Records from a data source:
════

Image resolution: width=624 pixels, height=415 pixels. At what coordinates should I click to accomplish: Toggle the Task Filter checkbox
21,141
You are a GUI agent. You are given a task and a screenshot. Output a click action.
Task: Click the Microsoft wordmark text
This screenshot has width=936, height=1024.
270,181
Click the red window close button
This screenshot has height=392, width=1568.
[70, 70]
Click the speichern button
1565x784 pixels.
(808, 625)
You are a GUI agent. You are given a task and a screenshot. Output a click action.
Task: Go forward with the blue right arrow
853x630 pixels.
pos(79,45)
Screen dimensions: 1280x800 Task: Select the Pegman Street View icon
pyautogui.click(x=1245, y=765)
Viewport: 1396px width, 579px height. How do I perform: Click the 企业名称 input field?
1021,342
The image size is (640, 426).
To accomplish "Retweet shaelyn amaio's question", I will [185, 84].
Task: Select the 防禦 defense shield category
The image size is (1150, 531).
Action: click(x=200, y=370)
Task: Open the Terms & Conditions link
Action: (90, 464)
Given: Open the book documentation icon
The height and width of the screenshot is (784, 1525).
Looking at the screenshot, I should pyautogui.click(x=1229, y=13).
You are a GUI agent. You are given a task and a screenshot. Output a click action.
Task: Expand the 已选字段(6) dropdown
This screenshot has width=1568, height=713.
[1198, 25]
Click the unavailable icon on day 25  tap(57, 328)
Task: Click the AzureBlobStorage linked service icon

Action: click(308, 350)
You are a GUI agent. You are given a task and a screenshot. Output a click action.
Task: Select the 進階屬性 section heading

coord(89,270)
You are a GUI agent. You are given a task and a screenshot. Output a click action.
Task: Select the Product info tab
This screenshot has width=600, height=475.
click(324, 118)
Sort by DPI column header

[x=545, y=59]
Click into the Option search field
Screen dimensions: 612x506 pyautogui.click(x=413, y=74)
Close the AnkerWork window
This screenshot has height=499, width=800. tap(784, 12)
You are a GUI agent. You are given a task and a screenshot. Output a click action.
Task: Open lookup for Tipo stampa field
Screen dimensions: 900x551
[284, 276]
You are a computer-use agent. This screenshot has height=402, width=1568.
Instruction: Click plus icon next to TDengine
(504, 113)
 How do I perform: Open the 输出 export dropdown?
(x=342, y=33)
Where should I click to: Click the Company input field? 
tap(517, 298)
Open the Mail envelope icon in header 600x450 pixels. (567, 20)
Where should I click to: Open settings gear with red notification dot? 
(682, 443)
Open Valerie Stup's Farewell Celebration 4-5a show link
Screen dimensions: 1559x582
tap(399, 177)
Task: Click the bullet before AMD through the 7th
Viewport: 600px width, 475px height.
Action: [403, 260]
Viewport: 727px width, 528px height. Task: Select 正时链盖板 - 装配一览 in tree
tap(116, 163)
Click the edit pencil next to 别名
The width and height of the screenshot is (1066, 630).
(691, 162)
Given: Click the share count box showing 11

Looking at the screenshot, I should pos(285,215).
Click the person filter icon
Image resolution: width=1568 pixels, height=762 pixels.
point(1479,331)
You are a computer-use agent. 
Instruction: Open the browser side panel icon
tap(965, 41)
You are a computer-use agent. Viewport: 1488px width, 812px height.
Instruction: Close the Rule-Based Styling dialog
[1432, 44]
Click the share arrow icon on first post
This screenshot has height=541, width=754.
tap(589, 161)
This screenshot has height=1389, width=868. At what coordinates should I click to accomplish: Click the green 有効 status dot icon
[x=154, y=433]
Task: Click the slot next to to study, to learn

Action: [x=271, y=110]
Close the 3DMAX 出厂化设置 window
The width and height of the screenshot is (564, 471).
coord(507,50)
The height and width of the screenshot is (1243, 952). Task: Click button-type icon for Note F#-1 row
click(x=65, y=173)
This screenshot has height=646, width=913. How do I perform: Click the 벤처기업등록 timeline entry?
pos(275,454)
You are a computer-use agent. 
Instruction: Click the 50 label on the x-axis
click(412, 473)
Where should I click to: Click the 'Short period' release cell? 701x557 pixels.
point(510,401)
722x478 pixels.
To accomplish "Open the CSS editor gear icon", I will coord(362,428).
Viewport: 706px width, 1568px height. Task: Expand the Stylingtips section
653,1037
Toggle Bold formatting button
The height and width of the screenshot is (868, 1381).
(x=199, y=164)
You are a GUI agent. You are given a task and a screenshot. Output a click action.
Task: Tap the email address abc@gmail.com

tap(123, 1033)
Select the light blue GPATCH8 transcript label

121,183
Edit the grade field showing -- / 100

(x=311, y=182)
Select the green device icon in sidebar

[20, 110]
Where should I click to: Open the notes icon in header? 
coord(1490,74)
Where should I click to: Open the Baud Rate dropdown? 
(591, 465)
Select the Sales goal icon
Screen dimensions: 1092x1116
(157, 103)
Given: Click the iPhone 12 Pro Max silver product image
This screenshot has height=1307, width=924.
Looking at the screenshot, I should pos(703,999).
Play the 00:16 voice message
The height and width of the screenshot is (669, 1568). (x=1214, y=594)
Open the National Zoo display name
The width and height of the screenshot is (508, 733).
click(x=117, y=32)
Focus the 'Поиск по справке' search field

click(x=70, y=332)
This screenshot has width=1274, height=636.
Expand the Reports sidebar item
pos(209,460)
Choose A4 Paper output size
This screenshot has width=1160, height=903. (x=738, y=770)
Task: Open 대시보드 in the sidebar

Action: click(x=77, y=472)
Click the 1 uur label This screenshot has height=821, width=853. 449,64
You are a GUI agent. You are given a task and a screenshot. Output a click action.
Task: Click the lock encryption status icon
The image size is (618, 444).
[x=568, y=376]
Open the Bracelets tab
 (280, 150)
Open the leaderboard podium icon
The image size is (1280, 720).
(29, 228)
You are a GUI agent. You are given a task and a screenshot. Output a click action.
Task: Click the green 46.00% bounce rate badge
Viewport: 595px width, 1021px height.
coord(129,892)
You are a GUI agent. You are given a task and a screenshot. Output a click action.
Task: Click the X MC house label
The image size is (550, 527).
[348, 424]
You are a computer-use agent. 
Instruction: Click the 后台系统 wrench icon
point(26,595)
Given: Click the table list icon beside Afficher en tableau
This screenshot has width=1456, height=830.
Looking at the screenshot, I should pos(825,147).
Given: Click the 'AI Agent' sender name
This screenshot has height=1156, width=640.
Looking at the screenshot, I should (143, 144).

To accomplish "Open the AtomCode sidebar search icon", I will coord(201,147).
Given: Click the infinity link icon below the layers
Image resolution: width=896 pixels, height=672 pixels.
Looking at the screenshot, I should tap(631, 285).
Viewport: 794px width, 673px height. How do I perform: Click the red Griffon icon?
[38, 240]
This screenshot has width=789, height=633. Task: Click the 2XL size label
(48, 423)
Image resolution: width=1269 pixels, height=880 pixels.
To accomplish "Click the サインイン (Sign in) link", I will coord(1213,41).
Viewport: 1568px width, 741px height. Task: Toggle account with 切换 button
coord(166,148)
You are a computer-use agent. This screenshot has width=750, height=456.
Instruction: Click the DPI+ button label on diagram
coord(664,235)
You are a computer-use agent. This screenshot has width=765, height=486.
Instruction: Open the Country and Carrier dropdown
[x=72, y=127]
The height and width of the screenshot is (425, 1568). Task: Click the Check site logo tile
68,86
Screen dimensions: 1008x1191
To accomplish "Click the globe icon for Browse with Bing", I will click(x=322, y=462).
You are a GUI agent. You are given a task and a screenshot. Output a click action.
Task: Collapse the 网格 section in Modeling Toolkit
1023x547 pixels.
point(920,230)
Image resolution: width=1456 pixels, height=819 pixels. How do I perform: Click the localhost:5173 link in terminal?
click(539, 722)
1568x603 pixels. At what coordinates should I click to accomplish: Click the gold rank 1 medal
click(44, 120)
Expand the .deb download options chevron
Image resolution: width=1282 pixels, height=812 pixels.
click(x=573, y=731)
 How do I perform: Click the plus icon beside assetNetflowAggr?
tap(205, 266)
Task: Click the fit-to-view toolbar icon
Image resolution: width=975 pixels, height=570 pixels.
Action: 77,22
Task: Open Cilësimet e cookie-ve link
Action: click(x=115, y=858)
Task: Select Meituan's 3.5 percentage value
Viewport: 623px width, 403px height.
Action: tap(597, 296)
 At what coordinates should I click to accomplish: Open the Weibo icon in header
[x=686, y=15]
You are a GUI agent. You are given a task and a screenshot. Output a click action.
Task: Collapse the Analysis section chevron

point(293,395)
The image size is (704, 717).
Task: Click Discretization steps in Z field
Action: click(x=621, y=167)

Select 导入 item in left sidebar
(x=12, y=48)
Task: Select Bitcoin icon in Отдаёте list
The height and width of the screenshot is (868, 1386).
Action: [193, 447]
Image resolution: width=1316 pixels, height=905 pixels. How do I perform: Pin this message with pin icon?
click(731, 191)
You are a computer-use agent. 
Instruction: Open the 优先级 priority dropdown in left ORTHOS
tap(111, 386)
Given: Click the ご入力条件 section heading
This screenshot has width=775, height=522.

════

■ **Your assignment**
Copy each line above that has the word "list".

■ **Task solution**
Given: Click the table list icon beside Afficher en tableau
Task: Select Bitcoin icon in Отдаёте list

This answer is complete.